About the job
Modeling Expertise:
- Proven experience in designing and implementing propensity models focused on cross-selling and upselling opportunities.
- In-depth knowledge of Next Best Action / Next Best Offer systems.
- Solid understanding of supervised learning methodologies, uplift modeling, and causal inference techniques.
Programming & Engineering:
- Proficient in Python (required); knowledge of R or Scala is advantageous.
- Experience with distributed computing frameworks such as Spark, Dask, or Ray.
- Skilled in developing production-level ML pipelines using tools like Airflow, MLflow, or Kubeflow.
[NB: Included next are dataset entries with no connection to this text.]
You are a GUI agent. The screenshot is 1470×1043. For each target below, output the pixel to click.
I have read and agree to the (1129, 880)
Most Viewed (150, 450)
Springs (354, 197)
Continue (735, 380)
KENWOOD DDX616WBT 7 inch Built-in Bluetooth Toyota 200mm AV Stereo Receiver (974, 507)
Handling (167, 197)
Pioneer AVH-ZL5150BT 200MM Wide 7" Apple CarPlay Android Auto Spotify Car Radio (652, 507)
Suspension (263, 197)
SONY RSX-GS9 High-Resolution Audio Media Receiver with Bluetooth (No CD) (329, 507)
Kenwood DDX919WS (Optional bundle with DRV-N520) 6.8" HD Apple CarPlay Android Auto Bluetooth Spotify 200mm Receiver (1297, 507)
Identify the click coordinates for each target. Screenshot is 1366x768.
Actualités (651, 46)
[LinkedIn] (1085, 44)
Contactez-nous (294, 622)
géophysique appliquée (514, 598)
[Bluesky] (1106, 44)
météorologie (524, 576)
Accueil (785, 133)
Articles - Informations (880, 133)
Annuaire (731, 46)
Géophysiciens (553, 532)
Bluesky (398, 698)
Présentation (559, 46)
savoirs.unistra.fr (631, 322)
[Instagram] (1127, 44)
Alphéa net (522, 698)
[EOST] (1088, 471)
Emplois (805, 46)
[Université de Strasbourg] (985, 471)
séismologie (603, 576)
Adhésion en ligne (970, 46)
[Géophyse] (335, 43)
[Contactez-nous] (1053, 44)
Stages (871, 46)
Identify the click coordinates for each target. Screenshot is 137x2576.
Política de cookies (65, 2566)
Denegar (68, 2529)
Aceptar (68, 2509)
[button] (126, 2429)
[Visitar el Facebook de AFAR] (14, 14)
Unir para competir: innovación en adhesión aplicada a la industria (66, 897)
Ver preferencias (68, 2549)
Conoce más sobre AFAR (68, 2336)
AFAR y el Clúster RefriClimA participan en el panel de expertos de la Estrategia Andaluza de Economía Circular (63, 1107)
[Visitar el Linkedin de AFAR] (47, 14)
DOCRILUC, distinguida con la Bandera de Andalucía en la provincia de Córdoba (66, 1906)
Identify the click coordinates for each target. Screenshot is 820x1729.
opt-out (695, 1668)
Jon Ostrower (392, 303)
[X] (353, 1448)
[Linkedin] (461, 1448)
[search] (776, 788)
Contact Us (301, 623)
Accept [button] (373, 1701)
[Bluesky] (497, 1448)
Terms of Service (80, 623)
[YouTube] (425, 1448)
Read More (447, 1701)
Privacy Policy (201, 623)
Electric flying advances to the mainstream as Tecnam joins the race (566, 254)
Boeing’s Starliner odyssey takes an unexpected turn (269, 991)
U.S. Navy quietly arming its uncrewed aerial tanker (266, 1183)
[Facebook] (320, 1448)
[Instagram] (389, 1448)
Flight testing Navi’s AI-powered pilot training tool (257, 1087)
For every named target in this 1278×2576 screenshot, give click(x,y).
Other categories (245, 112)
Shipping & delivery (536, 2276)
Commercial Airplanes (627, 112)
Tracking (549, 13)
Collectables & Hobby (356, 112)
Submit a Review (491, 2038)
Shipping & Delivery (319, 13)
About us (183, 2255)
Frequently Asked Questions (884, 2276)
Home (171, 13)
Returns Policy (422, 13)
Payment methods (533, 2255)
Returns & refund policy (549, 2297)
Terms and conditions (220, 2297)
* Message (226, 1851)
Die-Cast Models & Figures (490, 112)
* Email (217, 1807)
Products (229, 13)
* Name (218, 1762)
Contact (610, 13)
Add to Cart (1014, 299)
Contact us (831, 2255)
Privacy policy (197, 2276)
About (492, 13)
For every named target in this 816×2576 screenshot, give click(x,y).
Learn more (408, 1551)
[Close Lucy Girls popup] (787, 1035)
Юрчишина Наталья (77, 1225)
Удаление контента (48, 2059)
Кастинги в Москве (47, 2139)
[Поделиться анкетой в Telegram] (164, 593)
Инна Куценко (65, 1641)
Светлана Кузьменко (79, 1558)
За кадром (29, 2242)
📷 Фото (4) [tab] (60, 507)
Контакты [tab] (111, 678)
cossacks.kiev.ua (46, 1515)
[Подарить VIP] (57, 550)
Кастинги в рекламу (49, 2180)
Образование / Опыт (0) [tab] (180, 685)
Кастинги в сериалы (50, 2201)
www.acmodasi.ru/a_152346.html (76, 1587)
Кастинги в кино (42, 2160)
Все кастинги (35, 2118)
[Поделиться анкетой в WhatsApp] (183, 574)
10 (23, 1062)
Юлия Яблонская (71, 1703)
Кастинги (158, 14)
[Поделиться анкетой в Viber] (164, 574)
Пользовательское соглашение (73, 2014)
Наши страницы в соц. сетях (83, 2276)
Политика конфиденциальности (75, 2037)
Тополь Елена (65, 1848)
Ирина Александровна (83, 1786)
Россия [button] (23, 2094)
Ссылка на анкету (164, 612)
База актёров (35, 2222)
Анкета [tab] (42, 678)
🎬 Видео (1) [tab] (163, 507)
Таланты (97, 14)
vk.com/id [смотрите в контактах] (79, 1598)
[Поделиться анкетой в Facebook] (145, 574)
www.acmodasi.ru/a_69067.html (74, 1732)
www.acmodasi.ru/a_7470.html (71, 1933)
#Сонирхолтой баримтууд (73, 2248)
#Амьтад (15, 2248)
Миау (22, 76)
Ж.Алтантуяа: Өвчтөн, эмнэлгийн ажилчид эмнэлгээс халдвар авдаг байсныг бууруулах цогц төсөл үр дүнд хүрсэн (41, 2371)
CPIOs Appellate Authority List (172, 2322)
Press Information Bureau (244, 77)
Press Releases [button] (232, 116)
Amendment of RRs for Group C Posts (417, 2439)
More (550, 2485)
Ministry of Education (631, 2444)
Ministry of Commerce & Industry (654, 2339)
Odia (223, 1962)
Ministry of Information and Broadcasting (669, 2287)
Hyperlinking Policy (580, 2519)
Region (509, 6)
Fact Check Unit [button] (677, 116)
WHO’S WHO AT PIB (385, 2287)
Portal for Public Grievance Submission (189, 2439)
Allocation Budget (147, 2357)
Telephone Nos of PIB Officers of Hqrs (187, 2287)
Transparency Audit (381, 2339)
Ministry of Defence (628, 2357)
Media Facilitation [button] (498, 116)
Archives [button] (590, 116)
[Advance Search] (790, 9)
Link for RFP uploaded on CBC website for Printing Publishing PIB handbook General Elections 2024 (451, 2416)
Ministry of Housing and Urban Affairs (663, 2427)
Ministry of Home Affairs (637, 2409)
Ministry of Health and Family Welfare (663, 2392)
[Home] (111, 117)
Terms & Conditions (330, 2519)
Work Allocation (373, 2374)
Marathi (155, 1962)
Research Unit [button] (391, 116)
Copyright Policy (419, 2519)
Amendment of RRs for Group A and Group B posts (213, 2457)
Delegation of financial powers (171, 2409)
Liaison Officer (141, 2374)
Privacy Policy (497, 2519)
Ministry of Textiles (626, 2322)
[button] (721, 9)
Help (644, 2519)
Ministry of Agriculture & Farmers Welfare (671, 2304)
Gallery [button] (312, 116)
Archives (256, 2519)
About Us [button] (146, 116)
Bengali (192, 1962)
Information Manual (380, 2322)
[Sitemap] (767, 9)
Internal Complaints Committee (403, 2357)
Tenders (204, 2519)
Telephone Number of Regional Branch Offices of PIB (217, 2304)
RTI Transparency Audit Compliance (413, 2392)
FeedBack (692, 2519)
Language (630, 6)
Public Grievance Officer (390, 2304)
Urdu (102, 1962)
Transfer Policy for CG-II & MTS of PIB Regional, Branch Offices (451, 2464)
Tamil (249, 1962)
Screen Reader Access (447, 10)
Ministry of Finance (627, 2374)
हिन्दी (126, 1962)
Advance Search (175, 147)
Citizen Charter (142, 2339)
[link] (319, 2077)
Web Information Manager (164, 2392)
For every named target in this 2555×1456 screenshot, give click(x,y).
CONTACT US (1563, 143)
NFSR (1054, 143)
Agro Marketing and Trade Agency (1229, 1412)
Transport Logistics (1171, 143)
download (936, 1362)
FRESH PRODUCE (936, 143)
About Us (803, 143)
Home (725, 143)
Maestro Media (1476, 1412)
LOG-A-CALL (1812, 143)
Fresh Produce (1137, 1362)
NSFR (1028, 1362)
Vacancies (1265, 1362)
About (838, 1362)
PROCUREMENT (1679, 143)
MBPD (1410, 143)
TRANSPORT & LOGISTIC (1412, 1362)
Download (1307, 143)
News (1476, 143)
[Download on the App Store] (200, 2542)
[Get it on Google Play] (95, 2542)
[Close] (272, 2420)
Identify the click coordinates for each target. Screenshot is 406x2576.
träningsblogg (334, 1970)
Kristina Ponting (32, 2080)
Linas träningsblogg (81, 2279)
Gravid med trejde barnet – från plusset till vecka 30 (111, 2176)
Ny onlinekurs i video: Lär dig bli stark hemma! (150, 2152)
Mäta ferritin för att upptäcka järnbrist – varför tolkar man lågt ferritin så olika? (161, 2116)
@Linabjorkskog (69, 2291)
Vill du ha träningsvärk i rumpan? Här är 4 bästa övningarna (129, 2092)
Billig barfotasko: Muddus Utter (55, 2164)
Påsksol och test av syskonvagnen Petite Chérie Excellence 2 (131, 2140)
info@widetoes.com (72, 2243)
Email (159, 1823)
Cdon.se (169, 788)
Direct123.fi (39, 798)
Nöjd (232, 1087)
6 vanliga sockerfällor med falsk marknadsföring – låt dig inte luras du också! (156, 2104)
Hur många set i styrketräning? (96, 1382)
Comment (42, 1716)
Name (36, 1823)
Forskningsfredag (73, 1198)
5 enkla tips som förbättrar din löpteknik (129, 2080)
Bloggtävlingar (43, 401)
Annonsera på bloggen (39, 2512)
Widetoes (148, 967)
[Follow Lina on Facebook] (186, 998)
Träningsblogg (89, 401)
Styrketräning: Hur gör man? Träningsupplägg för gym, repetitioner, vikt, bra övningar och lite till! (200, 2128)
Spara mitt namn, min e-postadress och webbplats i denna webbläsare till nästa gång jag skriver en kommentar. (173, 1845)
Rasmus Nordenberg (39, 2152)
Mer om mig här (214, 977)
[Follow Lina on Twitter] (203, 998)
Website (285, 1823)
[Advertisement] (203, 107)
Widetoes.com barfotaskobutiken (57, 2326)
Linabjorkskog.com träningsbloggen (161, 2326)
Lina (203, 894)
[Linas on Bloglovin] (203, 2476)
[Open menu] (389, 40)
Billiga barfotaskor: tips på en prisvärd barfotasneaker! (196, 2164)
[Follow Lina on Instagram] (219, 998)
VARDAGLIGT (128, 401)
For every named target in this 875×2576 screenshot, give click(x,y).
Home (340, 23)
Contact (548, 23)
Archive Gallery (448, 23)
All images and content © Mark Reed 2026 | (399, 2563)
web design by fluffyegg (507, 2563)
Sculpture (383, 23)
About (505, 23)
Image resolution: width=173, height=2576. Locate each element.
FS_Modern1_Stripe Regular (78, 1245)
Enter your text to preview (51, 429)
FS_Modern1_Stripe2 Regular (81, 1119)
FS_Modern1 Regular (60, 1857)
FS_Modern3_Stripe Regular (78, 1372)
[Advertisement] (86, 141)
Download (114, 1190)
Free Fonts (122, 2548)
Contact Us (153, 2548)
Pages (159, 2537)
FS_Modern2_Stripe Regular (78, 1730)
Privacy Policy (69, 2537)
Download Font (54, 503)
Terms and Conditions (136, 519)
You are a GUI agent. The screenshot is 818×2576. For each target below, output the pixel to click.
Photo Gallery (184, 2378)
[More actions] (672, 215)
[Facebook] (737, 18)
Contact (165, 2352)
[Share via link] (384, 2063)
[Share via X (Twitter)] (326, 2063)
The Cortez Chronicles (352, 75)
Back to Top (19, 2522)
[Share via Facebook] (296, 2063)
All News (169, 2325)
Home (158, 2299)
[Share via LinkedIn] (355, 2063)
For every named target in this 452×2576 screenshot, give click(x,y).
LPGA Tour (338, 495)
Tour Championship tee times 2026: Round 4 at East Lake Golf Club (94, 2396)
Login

- Strong familiarity with software engineering best practices including version control, CI/CD, and thorough testing.
Data Infrastructure:
- Experience with cloud platforms (AWS/GCP/Azure) and data warehouses (Snowflake, BigQuery, Redshift).
- Excellent SQL skills; adept at optimizing queries and handling large datasets.
MLOps & Deployment:
- Proven ability to deploy models to production using APIs or streaming technologies (Kafka, Flink).
- Experienced in model versioning, experiment management, and deployment practices with MLflow, SageMaker, or Vertex AI.
Monitoring & Observability:
- Capable of establishing model monitoring, drift detection, and alerting systems utilizing Prometheus, Grafana, Evidently, or custom dashboards.
- Familiarity with logging frameworks and performance profiling for ML services.
GenAI (Preferred):
- Experience with Large Language Models, embeddings, prompt engineering, and vector databases (e.g., FAISS, Pinecone).
- Ability to incorporate GenAI into decision-making systems or customer-facing applications.
Leadership & Collaboration:
- Proven leadership skills to guide senior data scientists while maintaining a hands-on approach.
- Adept at collaborating with product managers, engineers, and business stakeholders.